Die geplante Konsolidierung bringt jedoch kurzfristige Belastungen für die Aktionäre mit sich. UniCredit kündigte an, das ursprünglich geplante Aktienrückkaufprogramm im Volumen von 4,75 Milliarden Euro zu streichen, um die Übernahme zu finanzieren. Die vollständige Integration wird die Kapitalquote voraussichtlich um etwa 200 Basispunkte belasten. Dennoch erwartet Orcel eine Rendite von 15 % auf das investierte Kapital. Bis zum Jahr 2030 kalkuliert die Bank mit jährlichen Synergieeffekten vor Steuern in Höhe von 1,2 Milliarden Euro, wofür zunächst Investitionen von 2,2 Milliarden Euro veranschlagt werden.
Strategische Ambitionen bis 2030
Während das Commerzbank-Management das bisherige Angebot als unzureichend zurückgewiesen hat und die Bundesregierung den Ansatz der Italiener kritisiert, zeigt sich die UniCredit-Führung gesprächsbereit. Man sei offen für Zugeständnisse in Verhandlungen mit Regierungsvertretern und Arbeitnehmervertretern.

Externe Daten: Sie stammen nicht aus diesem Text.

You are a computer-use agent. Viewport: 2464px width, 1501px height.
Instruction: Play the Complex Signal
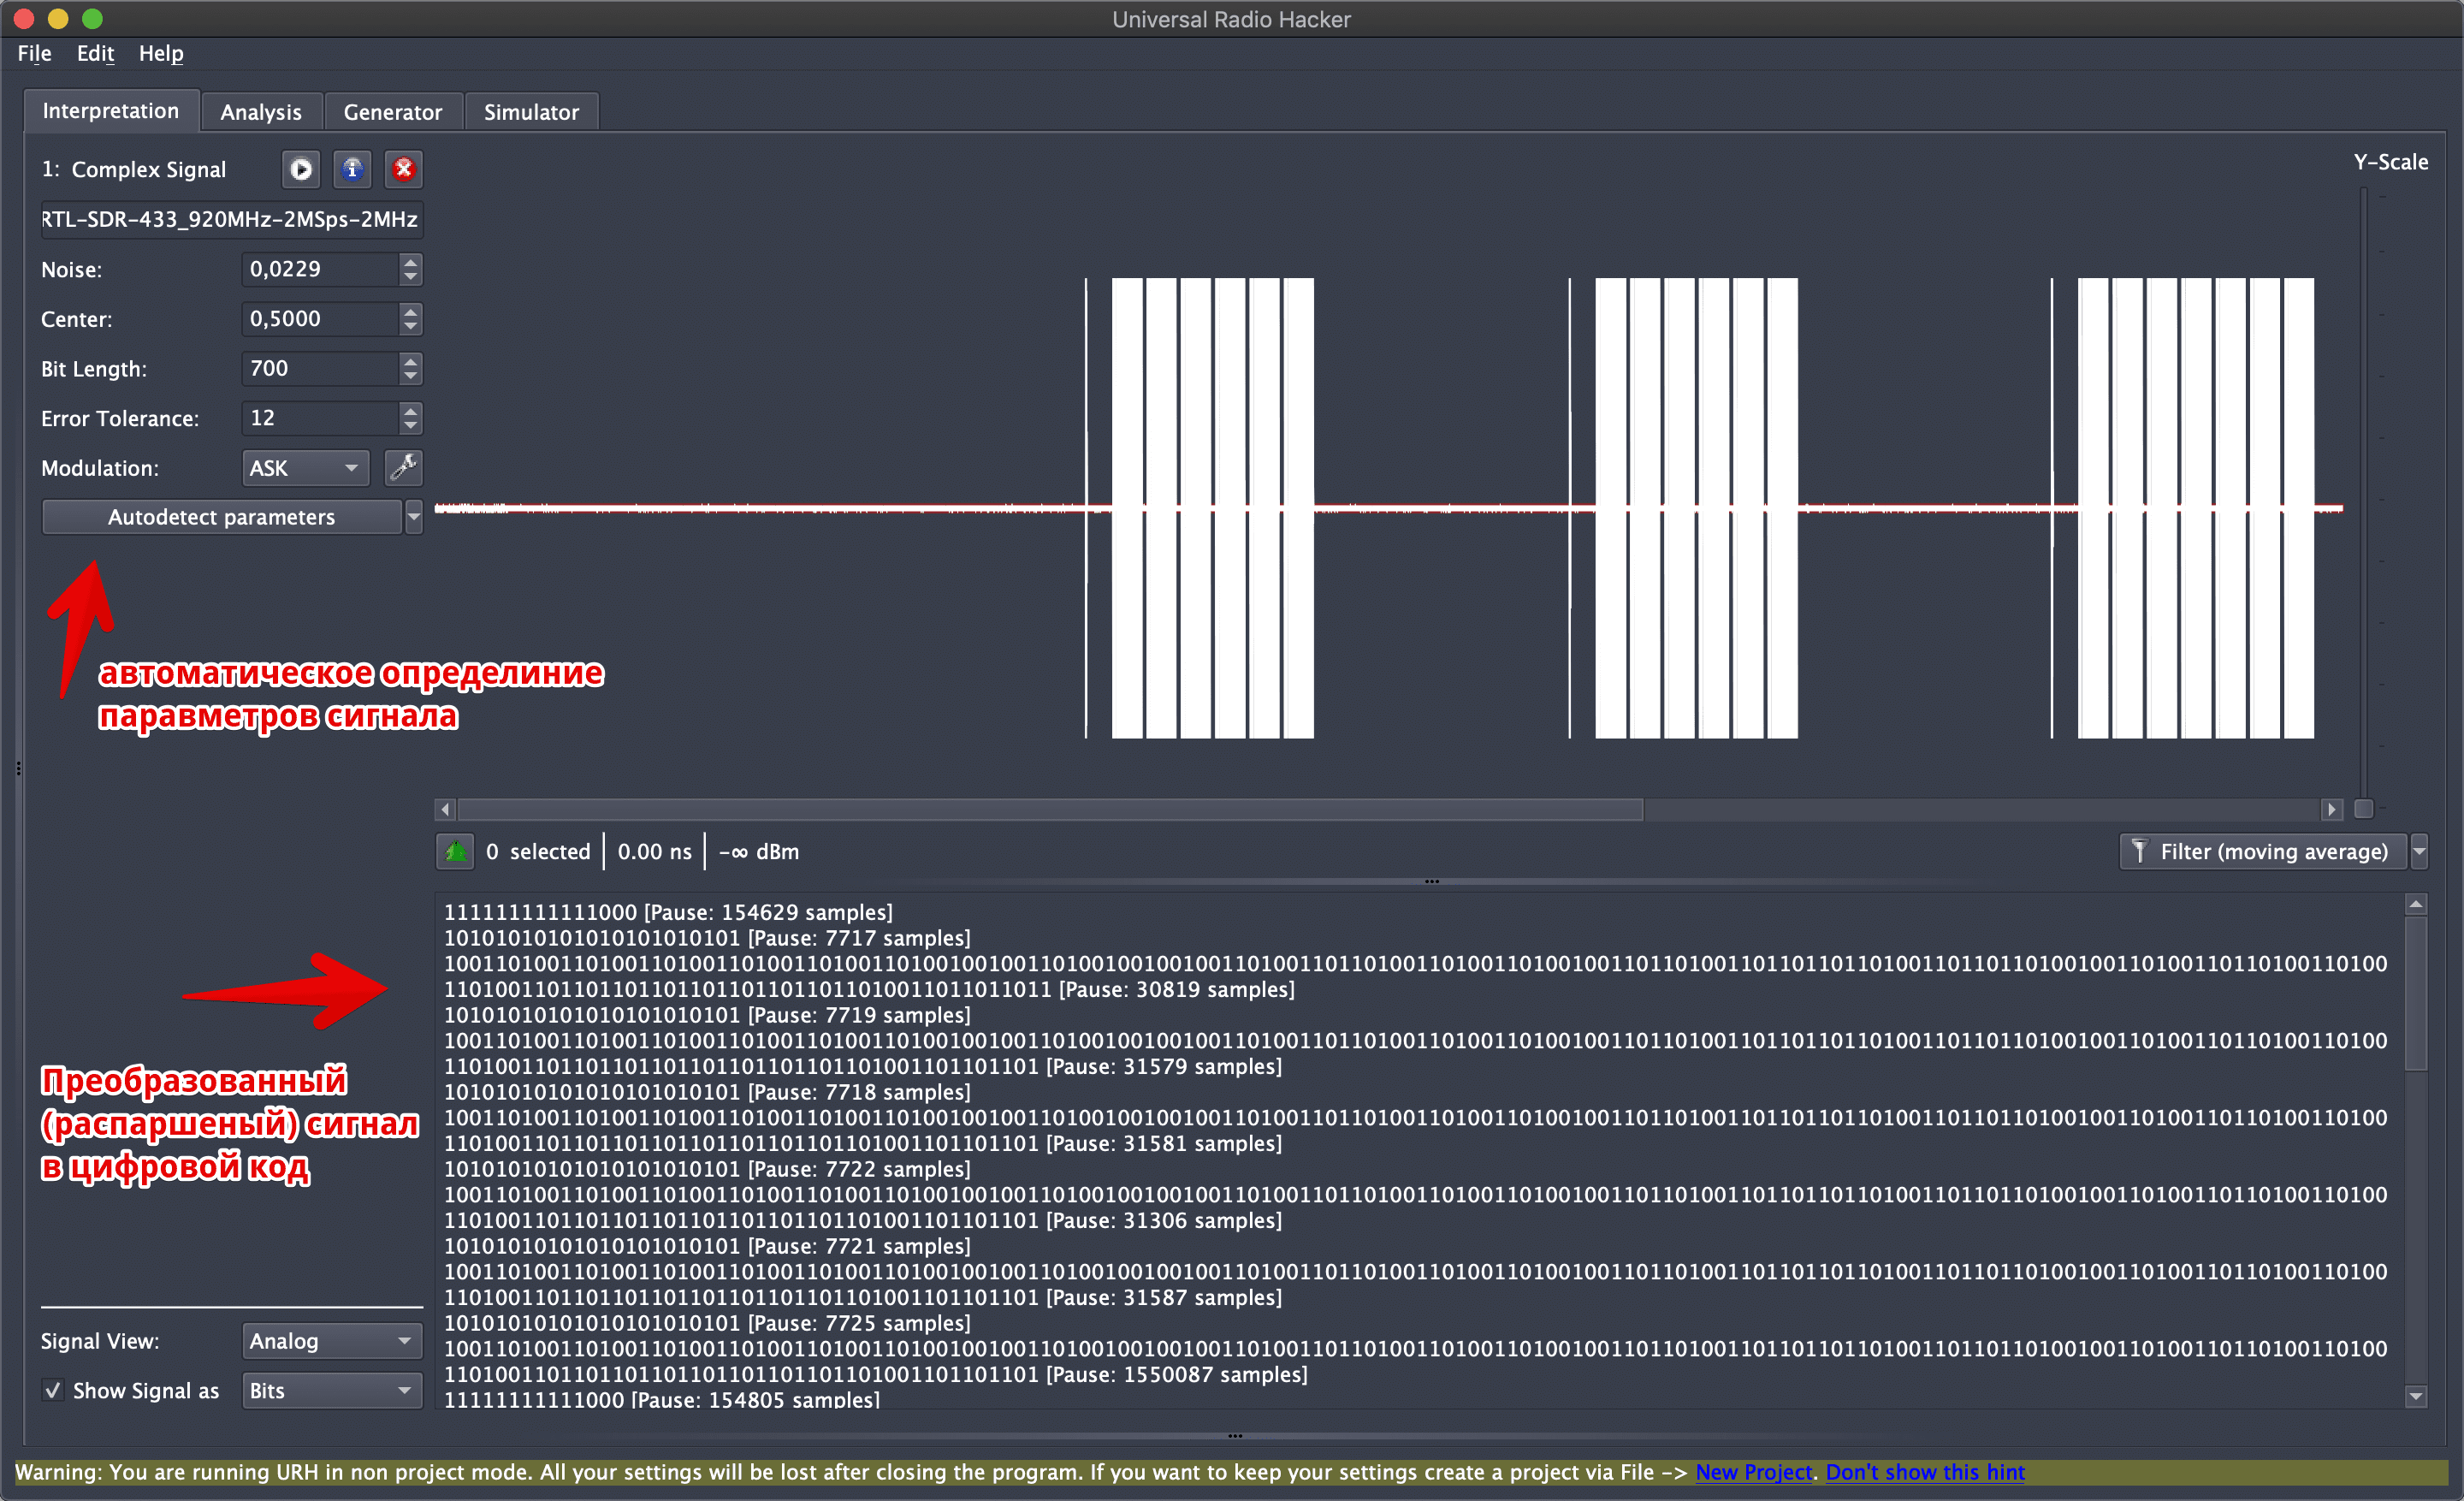point(300,169)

Parallel dazu hat die Bank ihre langfristigen Ziele konkretisiert: Bis 2028 soll der Nettogewinn auf über 13 Milliarden Euro steigen, für das Jahr 2030 visiert das Institut sogar eine Marke von mehr als 15 Milliarden Euro an.

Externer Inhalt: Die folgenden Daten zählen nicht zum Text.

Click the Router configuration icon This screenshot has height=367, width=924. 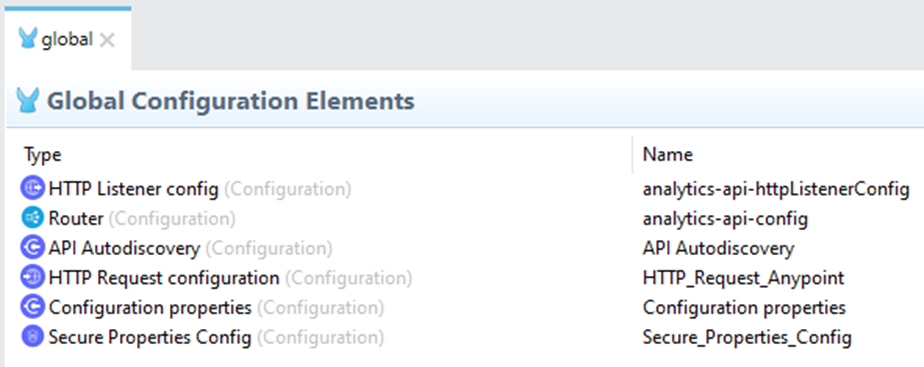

Trotz des aktuellen Kursrücksetzers verbleibt die Aktie auf Jahressicht mit einem Plus von 12,11 % deutlich im positiven Bereich. Analysten beobachten nun genau, ob die für das vierte Quartal erwarteten Genehmigungen den Weg für die größte europäische Bankenfusion der letzten Jahre endgültig freimachen. Vorbehaltlich der weiteren Entwicklung plant UniCredit für das laufende Jahr zudem eine Zwischendividende von rund 2,8 Milliarden Euro auszuschütten.